• **COSA FARE**
[a] Secondo il ministro della Salute citato nel testo sulla classificazione delle persone trans in Perù, a cosa serve la nuova classificazione? Rispondi in massimo tre frasi.
[b] Scrivi il seguito del testo sulla classificazione delle persone trans in Perù, partendo subito dopo l'ultima frase.

• **IL TESTO**
.....
Il Governo Peruviano classifica le persone trans tra gli affetti da disturbi mentali: questa la notizia che desta un forte scalpore.
Se chiedi alle parti in causa, nessuna intende discriminare le persone trans, nessuna. Ma ovviamente fosse anche una fictio iuris una simile classificazione rischia di diventare una forte arma mediatica verso chi dell’omotransfobia fa l’unica ragione di comunicazione online.
Se chiedi al Ministro della Salute Cesare Vásquez, la nuova classificazione ha lo scopo di “garantire la piena copertura delle cure mediche per la salute mentale” garantendo categoricamente “il rispetto della dignità della persona e delle sue libere azioni nel quadro dei diritti umani, fornendo servizi sanitari a loro beneficio”.
Il problema è che il decreto, come è possibile leggere qui, fa riferimento all’ormai desueta classificazione ICD-10, che, letteralmente per mancanza di una categoria migliore, inseriva i disturbi relativi all’identità di genere tra i disturbi mentali.
Il che non significa come potrebbe pensare un complottista totalmente disinformato che per l’OMS il transessuale sia un malato di mente, ma che la disforia di genere può causare situazioni di disagio psicofisico, specialemente nella società attuale e quella ai tempi dell’ICD-10.
.....
• **DATI FORNITI**
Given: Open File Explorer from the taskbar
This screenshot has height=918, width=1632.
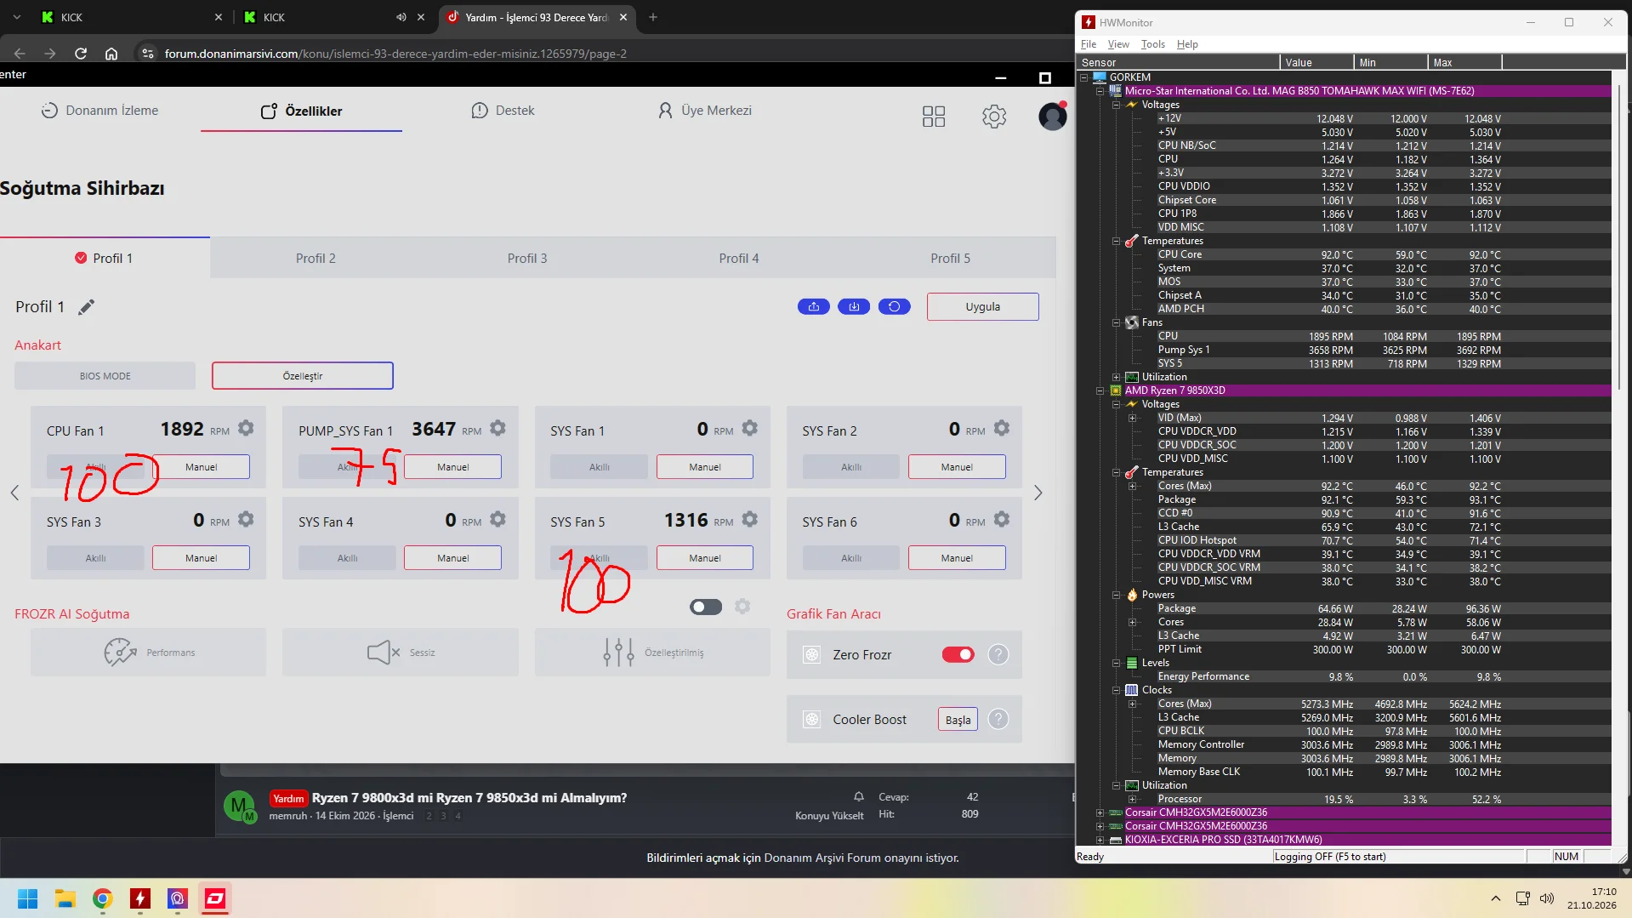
.....
• **LE RISPOSTE**
[a] Secondo il ministro Cesare Vásquez, la nuova classificazione serve a garantire la piena copertura delle cure mediche per la salute mentale. Allo stesso tempo dovrebbe garantire il rispetto della dignità della persona e delle sue libere azioni nel quadro dei diritti umani, offrendo servizi sanitari a loro beneficio.

[b]
Di fatto i problemi psicofisici che una persona trans affronta sono, in buona parte per quanto attiene al disagio psicologico, provocati dal dover vivere una situazione di forte discriminazione che si innesta sulla transizione stessa.
Proprio per questo al momento di passare agli attuali ICD-11 le categorie che ICD-10 e quindi il decreto del Governo Peruviano considerava come disordini mentali sono state riclassificate nel capitolo salute sessuale.
Di tal modo si è potuto ricomprendere il supporto per coloro per discriminazione sociale, e vittime di costante violenza psicofisica per la loro apparenza e comportamento
Dalla lettura del decreto è evidente che il Governo stia ripercorrendo gli stessi passi degli ICD-11, ma restando al palo della nomenclatura superata e potenzialmente discriminatoria dello “standard precedente”.
Cosa che, ovviamente, ha cagionato feroci critiche nella comunità LGBTQ+ e coloro attenti ai problemi della salute.
Prova è il fatto che fonti governative negano che tale decreto possa aprire a “terapie di conversione” e tentativi di “curare la transessualità”.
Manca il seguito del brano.